YOUR GOAL:
Pick up the section on the Grenoble household travel survey and the synthetic population built from it, and keep writing from its last sentence.

DOCUMENT SECTION:
--------------------------------

3.2.1. Survey Data as an Input
In order to create a model based on observed daily mobility, one of the most thorough dataset available in France is the "Enquête Ménages-Déplacement", or "EMD" (household travel survey). This standardized survey is focused on the daily mobility in large urban districts.
The data production draws upon questionnaires given to randomly-selected households inside specific representative zones of the urban area, between the end of November 2009 and beginning of April 2010, excluding holidays and weekends. The collected data are focused on the day preceding the survey for each individual, and cover a 24 h period, in which every journey must be as detailed as possible in space and time.
The 2010 EMD survey used in this work collected 7600 households from Grenoble’s urban area in 97 districts, which means around 16,000 people aged 5 years and over.
We elaborated a typology of the population according to their socio-economic and demographic characteristics. The statistical aggregation method also keeps the groups different enough in their characteristics and numbers (
Table 1).
Table 1.
Typology of population according to their socio-economic, demographic characteristics and daily activities.
Table 1.
Typology of population according to their socio-economic, demographic characteristics and daily activities.
Category | Headcount |
---|
1: Active people | 3914 |
2: Single mothers/Part-time workers | 1313 |
3: Unemployed | 577 |
4: Active and unemployed 40–64 years old people | 2706 |
5: Students | 1283 |
6: Retired people | 2131 |
7: Young people (going to school) | 2897 |
3.2.2. Data Process and Validation of the Results
Based on these categories, a synthetic population could be generated following four important steps: (i) definition of attributes that will be assigned to agents; (ii) generation of agents under constraints of attributes using GenStar (Gen*) prototype [
19]; (iii) validation of the population obtained; (iv) spatial allocation of agents created.

--------------------------------

LISTED RECORDS:

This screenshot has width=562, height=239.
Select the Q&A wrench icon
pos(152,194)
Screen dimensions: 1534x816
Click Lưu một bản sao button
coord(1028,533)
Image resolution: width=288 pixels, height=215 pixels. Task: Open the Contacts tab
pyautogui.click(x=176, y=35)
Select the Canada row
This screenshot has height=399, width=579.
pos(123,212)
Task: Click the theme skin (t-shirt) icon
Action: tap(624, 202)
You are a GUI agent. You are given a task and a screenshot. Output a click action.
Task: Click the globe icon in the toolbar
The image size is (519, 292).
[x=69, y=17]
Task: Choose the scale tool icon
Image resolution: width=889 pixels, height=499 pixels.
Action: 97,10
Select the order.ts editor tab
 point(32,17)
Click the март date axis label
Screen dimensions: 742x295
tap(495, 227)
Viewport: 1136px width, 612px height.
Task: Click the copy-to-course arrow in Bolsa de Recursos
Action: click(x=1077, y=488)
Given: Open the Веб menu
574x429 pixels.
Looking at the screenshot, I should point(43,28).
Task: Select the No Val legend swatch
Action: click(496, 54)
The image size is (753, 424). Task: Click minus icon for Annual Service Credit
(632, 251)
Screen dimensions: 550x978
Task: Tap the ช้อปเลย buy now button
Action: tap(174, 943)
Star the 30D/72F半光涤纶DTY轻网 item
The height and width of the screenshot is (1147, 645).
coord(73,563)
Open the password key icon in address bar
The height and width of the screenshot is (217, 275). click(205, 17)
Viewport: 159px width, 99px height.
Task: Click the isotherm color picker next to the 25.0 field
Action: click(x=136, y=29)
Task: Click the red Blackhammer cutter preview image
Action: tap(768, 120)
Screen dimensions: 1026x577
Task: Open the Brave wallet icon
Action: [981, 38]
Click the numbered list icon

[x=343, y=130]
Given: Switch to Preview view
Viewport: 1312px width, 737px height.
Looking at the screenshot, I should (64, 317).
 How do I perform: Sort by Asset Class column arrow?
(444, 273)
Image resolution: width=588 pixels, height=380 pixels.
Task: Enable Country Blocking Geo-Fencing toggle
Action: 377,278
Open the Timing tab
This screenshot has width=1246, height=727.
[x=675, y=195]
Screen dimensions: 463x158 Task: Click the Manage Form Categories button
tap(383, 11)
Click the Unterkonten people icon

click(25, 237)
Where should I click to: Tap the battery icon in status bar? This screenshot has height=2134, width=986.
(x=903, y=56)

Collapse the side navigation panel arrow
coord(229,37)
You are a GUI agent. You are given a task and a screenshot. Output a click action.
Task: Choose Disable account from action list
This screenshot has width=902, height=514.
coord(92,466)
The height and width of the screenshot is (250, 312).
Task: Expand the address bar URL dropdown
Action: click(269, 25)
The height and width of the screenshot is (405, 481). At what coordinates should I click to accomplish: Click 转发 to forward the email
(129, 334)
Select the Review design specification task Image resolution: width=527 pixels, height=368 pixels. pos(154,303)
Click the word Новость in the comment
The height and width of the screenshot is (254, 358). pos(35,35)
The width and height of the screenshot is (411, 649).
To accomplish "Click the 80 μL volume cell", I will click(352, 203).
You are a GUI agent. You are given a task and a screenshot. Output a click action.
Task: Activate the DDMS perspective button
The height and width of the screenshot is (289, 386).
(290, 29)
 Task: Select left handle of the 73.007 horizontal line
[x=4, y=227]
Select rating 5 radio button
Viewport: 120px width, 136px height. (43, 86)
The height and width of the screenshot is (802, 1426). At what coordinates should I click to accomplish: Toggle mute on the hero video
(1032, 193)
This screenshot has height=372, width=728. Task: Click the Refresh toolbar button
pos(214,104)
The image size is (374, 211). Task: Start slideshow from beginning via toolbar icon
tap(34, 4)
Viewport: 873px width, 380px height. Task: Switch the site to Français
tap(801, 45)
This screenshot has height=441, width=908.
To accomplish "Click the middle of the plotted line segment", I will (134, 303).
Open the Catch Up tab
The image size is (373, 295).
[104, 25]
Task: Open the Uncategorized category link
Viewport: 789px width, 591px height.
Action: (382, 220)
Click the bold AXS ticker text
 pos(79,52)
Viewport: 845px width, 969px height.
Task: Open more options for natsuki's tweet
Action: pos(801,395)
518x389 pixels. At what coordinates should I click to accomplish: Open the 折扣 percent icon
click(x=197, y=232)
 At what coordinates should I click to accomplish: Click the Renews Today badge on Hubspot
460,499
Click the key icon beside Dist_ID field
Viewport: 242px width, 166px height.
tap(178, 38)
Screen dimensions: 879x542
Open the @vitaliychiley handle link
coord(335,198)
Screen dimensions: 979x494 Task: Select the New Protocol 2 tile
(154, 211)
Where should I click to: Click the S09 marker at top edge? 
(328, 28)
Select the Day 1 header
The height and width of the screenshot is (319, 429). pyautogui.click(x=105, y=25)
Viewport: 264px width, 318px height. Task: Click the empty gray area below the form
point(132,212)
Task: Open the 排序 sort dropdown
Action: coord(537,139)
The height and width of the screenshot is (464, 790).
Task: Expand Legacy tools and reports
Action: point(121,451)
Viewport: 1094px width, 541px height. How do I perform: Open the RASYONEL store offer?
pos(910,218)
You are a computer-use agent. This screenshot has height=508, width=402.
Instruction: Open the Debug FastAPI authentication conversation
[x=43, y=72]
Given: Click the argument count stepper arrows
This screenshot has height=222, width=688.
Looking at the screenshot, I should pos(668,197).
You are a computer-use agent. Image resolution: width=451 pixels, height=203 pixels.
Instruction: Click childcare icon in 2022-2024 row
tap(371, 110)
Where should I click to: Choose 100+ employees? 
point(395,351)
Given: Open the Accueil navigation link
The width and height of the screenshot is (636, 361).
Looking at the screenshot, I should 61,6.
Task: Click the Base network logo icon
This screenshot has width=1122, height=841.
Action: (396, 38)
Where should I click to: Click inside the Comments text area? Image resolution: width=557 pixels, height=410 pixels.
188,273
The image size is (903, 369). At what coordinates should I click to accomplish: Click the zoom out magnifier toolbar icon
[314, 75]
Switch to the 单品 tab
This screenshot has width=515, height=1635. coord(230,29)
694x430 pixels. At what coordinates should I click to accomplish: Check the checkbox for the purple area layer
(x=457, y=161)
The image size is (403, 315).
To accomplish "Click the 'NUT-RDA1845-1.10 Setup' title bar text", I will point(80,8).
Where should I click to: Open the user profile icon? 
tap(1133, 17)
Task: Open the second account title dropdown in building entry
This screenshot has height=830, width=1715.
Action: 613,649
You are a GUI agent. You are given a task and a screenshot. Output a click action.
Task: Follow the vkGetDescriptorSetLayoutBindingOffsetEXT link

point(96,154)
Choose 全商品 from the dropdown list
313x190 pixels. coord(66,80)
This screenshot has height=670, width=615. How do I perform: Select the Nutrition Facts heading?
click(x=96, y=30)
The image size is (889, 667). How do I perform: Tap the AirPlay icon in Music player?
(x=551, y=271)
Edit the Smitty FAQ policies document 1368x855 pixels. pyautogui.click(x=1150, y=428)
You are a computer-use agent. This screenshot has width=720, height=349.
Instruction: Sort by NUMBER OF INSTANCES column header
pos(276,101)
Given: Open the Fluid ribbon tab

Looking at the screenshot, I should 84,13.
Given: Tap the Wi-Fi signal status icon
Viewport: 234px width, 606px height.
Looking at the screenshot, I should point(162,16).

--------------------------------

ANSWER TO THIS PROBLEM:
The following table (
Table 2) illustrates the chosen attributes to be assigned.
Table 2.
Attributes assigned to the synthetic population.
Table 2.
Attributes assigned to the synthetic population.
Attribute | Dependencies | Levels |
---|
Category | age | [1,2,3,4,5,6,7] |
Age | category | 5:17, 18:24, 25:34, 35:49, 50:64, 65:100 |
Gender | category | man, woman |
Area | category | One of the 97 area |
Main Activity | category | Work, Study, Shopping, etc. (8 possibilities) |
Vehicle type | age, area | No vehicle, authorized vehicle (registred after 2001), un authorized vehicle (registred before 2001) |
The synthetic population is then generated with the Gen* algorithm [
19], using a learning sample of the initial survey data. The frequency of each desired attribute is extracted from the survey, with its dependency to an other attribute. The
Table 3 below gives an example of the frequency of people from the survey who are male (Gender = 1) depending on their category (from 0 to 2 in the example). Gen* will use such inputs to generate a conditional probability law for every attributes.
Therefore, empirical probability laws for every attribute and its dependencies (conditional probabilities) can be generated, as the basis of a statistically coherent synthetic population.
Then, the validation procedure per se follows three steps.
Firstly, we use 10 random subsets—called learning sets—extracted from a percentage of the individuals of the EMD survey, in order to generate a synthetic population with Gen*. Then we compare these subsets with the rest of the population, which is the validation set (
Figure 4).
Table 3.
Example of conditional probability law for male agents.
Table 3.
Example of conditional probability law for male agents.
Category | Gender | Frequency |
---|
0 | 1 | 1992 |
1 | 1 | 183 |
2 | 1 | 273 |
Figure 4.
Difference in categories’ proportions between 90% and 10% learning sets.
Figure 4.
Difference in categories’ proportions between 90% and 10% learning sets.
Secondly, we average the attributes of the generated population and the subsets. We compare them.
Thirdly, we compute relative errors between the learning subset and the synthetic population (
Table 4).
Table 4.
Relative errors for the main attributes.
Table 4.
Relative errors for the main attributes.
Attribute | Value | Relative Error |
---|
Category | 0 | 0.007 |
1 | 0.012 |
2 | 0.008 |
3 | 0.006 |
4 | 0.016 |
5 | 0.002 |
6 | 0.001 |
Gender | Man | 0.001 |
Woman | 0.001 |
Age groups | [5;17] | 0.001 |
[18;24] | 0.011 |
[25;34] | 0.001 |
[35;49] | 0.011 |
[50;64] | 0.006 |
[65+] | 0.002 |
Area | [100;199] | 0.002 |
[200;299] | 0.011 |
[300;399] | 0.004 |
[400;499] | 0.008 |
[500;599] | 0.005 |
[600;699] | 0.019 |
[700;799] | 0.036 |
[800;899] | 0.013 |
[900;999] | 0.006 |
Even if the learning subset is around 50%, the relative error is globally under 5%, and the methodology used does not produce any incoherent combination of attributes, as soon as the frequency is equal to 0 in the input file.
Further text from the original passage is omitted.